Using GradCAM, we gained meaningful insights into the decision-making process of the retrained EfficientNetV2B1, which focuses on ECG regions of interest that align with cardiologist interpretations. The presented non-AF examples demonstrate that DNNs retrained with ECHOView image input are robust against EMG artifacts, motion artifacts, and arrhythmic events such as ventricular extrasystoles. Representative AF cases highlight key detection regions, including QRS complexes associated with irregular and shortened RR intervals, as well as f-waves near the isoelectric line or overlapping the T-waves.
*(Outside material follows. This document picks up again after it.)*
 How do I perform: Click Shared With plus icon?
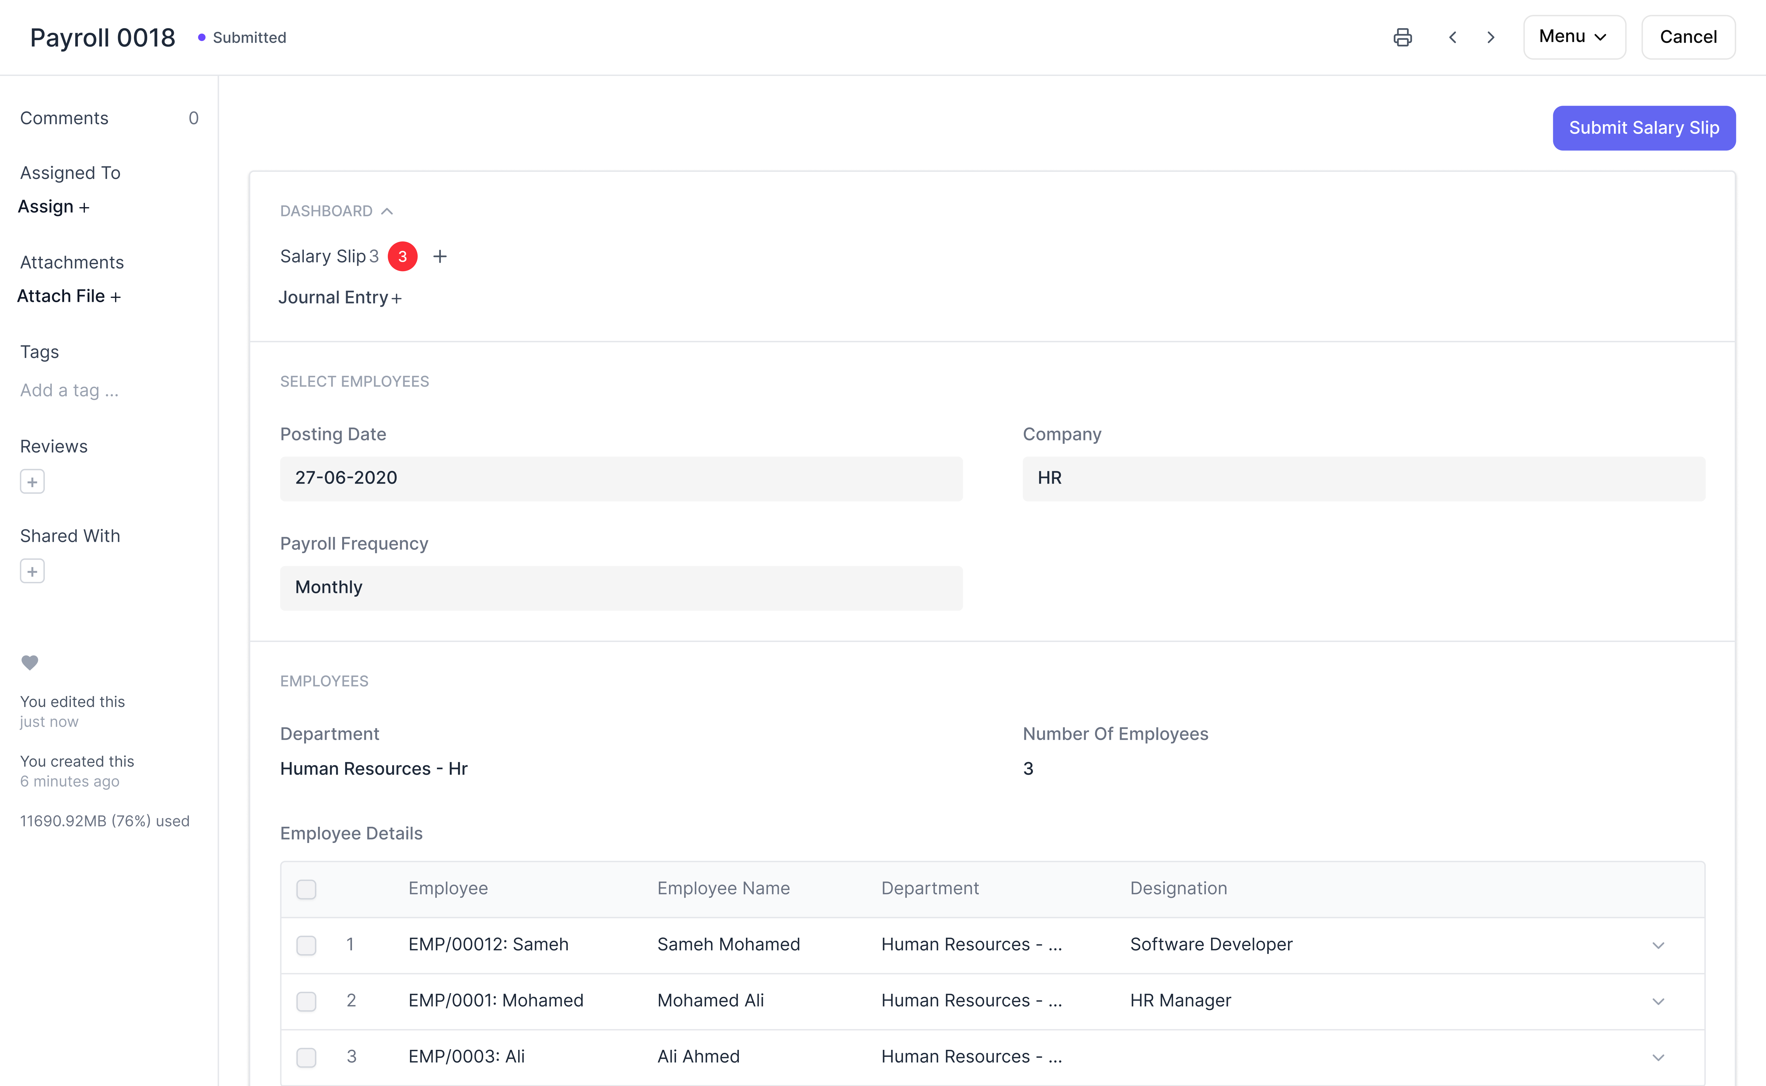[x=32, y=572]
Additionally, we observe that some rhythms with rapid and irregular heart rates present a challenge for the DNN, resulting in high-probability AF classification.
These findings emphasize the effectiveness of transfer learning in improving AF detection accuracy while maintaining computational efficiency, making it a superior alternative to training CNN models from scratch on limited datasets. Further studies adopting this approach should be conducted to detect AF in larger volumes of data, thereby validating the methodology. Additionally, the approach could be trained and tested in the context of more complex scenarios, involving multi-label classification of arrhythmias.

Supplementary Materials

The following supporting information can be downloaded at https://www.mdpi.com/article/10.3390/diagnostics15070865/s1. Description of the top performing models in this study, including architectures of EfficientNetV2B1 and DenseNet (-121, -169, -201) (Supplementary Material S1).

Author Contributions

Conceptualization, V.K., T.S., S.N., R.S. and I.J.; methodology, V.K., T.S., R.S. and I.J.; software, V.K., T.S. and R.S.; validation, V.K., S.N., R.S. and I.J.; formal analysis, V.K., T.S. and I.J.; investigation, V.K., T.S., S.N., R.S. and I.J.; resources, V.K., T.S. and I.J.; data curation, V.K., T.S., R.S. and I.J.; writing—original draft preparation, V.K., S.N. and I.J.; writing—review and editing, V.K., T.S., S.N., R.S. and I.J.; visualization, V.K. and T.S.; supervision, S.N. and R.S.; project administration, V.K.; funding acquisition, V.K. and I.J. All authors have read and agreed to the published version of the manuscript.

Funding

This work was supported by the Bulgarian National Science Fund, grant number KΠ-06-H42/3: “Computer-aided diagnosis of cardiac arrhythmias based on machine learning and deep neural networks”.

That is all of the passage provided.